» Information supplied
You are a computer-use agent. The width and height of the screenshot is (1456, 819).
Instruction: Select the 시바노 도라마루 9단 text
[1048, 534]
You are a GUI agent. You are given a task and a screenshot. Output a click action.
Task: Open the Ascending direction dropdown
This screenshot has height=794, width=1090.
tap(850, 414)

...

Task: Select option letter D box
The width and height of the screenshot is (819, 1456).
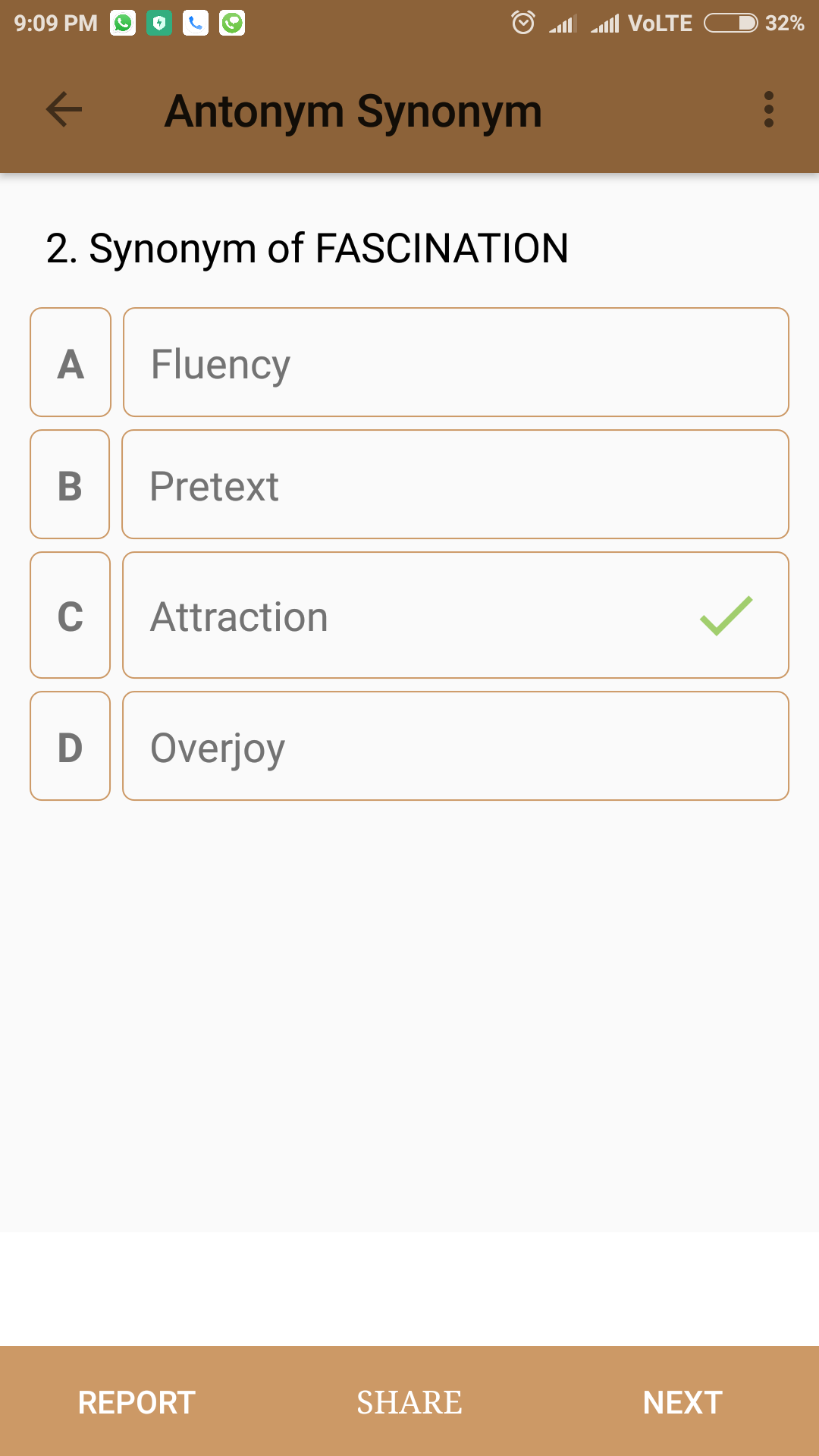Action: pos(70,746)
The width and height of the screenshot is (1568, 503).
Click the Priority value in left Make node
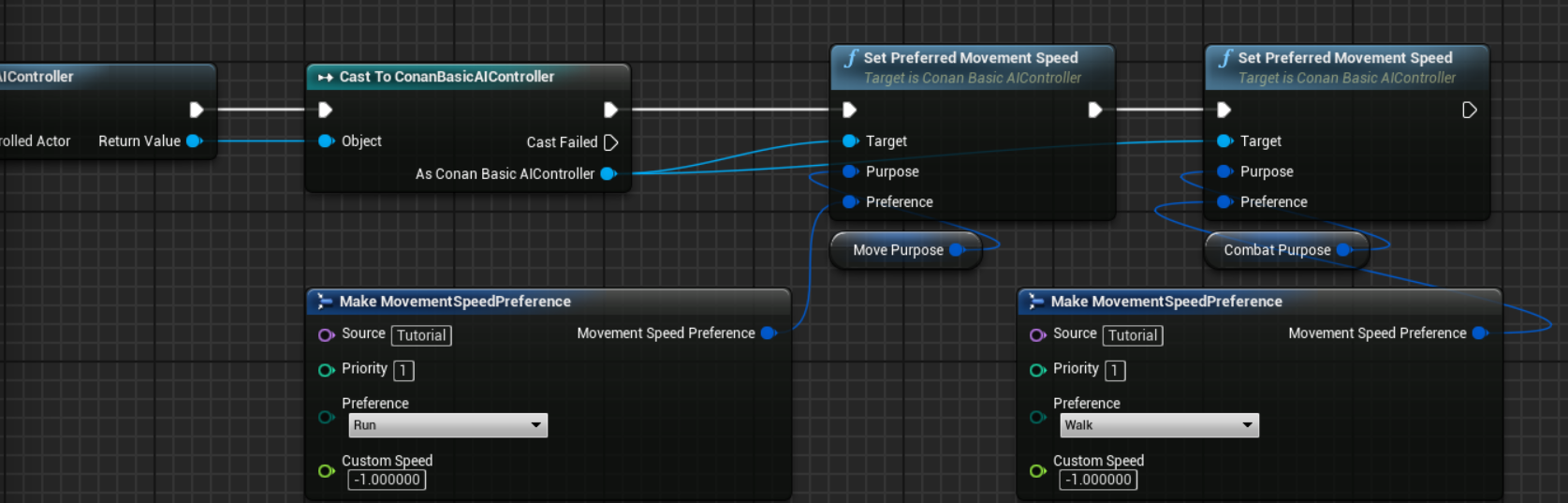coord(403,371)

--

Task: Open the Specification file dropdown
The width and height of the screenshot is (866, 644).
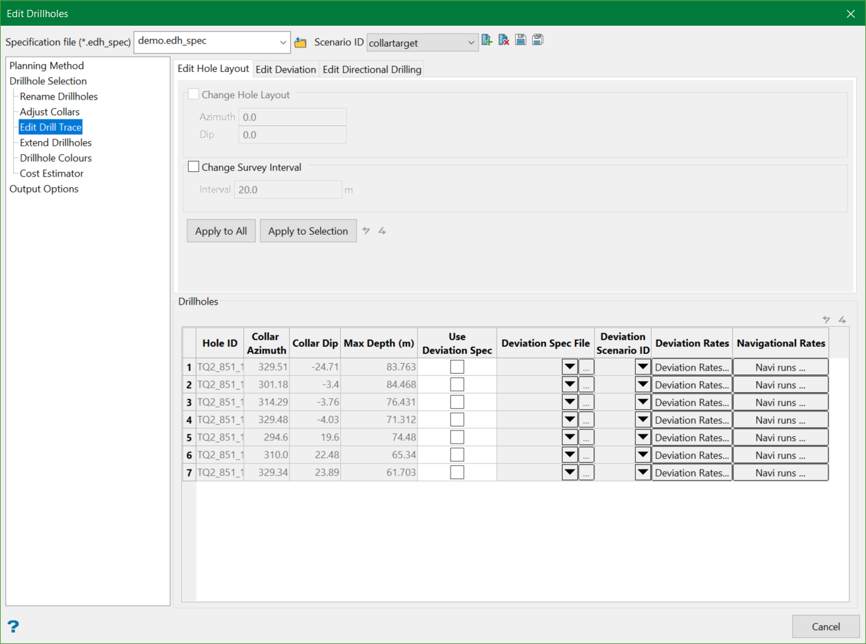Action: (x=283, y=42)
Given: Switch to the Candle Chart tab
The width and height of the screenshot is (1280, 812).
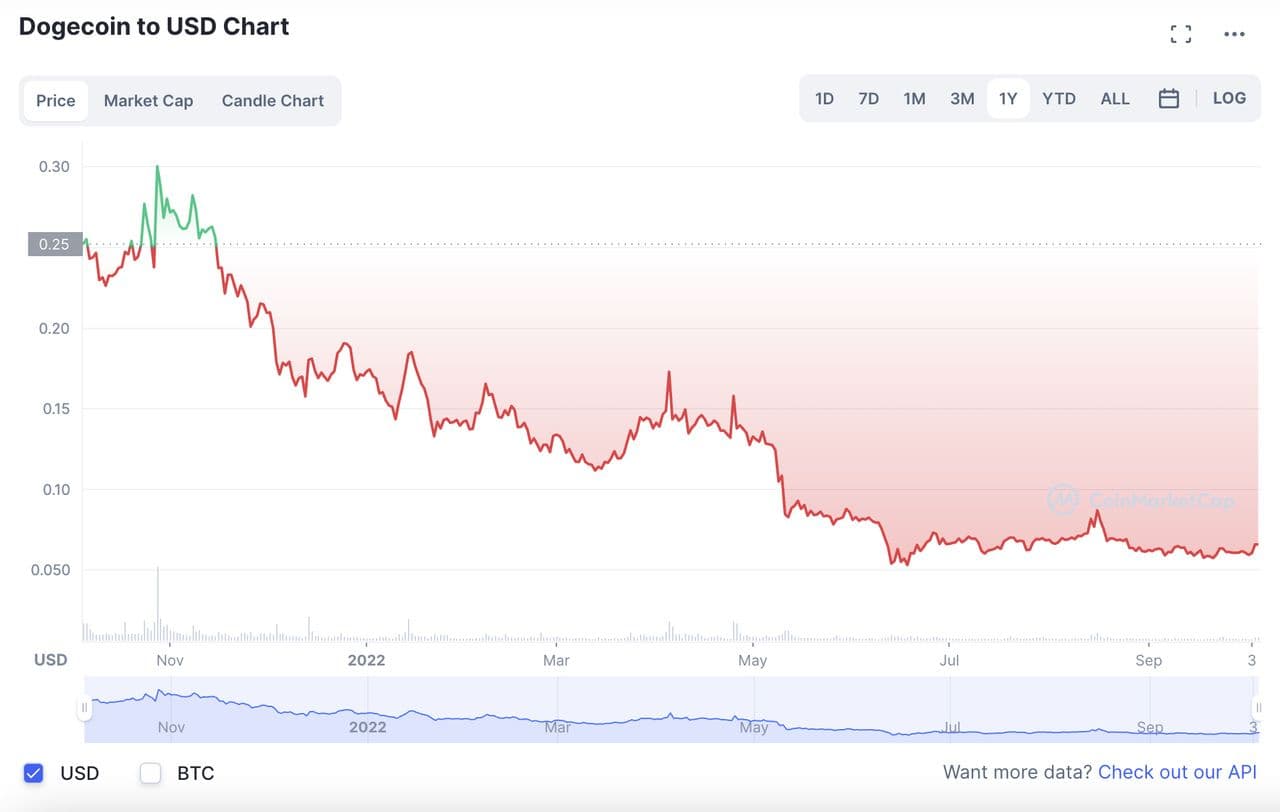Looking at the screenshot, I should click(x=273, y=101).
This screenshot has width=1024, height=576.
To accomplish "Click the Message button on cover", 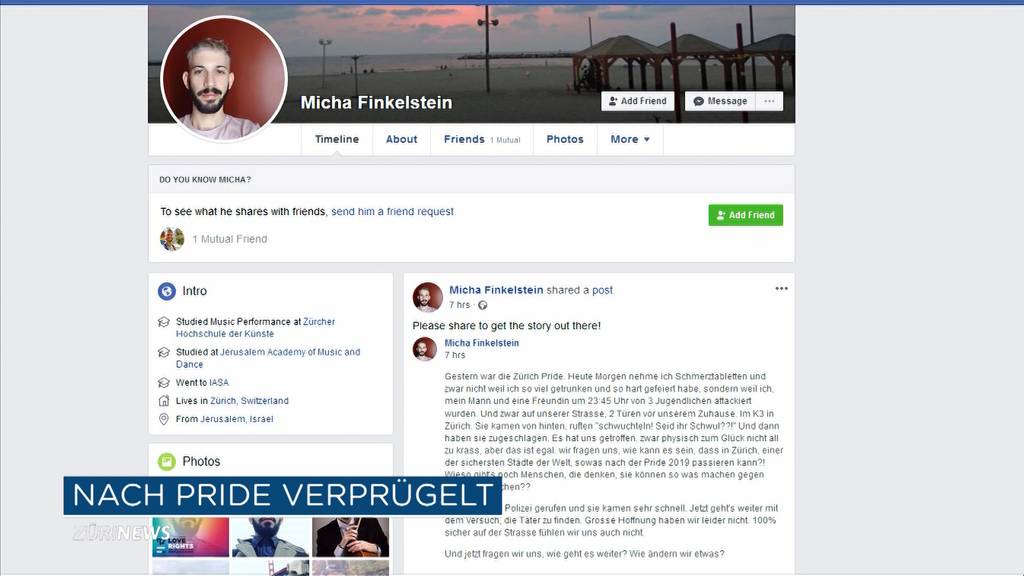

» Work to be completed
Search the records for lines holding the word "agent", then copy each line you find.

» Result for this exercise
You are a computer-use agent. The width and height of the screenshot is (1456, 819).
You are a GUI agent. You are given a task and a screenshot. Output a click action.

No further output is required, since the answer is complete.